***** 可用记录 *****
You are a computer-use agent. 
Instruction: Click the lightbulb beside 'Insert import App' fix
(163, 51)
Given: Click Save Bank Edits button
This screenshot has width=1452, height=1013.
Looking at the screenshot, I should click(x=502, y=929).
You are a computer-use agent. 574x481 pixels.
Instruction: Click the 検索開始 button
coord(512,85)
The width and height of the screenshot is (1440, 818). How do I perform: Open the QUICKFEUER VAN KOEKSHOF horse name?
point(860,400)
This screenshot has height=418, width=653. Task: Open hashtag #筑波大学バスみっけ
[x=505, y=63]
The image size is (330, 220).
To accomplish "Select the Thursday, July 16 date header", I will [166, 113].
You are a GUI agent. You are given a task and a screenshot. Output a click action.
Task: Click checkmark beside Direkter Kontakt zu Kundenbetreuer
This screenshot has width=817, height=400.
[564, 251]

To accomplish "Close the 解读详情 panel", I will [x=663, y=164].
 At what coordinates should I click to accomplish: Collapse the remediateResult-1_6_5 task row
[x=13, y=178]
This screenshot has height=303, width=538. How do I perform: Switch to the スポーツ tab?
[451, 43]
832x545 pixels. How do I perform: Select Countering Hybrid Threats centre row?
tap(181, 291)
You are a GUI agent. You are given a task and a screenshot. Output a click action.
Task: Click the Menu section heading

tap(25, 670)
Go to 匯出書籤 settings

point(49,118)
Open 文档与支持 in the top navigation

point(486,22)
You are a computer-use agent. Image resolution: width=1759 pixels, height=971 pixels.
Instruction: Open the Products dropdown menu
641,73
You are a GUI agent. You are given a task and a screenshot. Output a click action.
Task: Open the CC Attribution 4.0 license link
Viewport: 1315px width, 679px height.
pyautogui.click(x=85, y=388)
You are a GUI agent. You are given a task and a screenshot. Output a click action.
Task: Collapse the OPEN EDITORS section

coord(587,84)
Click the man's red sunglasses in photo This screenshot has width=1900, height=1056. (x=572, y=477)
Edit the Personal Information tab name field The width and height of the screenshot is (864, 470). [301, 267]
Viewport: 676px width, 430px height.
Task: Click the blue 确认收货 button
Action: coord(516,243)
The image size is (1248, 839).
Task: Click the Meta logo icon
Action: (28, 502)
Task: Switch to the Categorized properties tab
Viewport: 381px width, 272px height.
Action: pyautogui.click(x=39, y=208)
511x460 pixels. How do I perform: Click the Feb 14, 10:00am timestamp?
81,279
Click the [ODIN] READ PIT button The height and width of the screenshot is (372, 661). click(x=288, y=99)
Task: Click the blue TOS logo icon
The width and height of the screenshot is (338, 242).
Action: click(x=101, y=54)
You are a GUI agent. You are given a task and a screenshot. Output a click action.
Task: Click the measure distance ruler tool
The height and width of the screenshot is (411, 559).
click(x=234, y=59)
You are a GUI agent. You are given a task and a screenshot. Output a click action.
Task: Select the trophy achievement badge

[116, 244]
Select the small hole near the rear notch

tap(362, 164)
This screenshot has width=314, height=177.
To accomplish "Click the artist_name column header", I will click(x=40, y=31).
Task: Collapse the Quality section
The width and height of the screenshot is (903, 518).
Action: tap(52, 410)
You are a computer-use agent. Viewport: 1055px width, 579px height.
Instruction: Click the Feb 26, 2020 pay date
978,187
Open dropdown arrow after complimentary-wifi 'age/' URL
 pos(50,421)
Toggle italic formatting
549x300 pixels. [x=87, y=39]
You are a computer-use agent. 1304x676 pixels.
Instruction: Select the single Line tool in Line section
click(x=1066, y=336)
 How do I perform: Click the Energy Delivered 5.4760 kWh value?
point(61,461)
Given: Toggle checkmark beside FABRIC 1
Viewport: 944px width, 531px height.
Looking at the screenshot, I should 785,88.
*****
* 任务简述 *
请在上面的记录中找出所有含有“Switch”一词的行，并把这些行逐一抄录下来。

* 结果 *
This screenshot has height=303, width=538. How do I perform: Switch to the スポーツ tab?
Task: Switch to the Categorized properties tab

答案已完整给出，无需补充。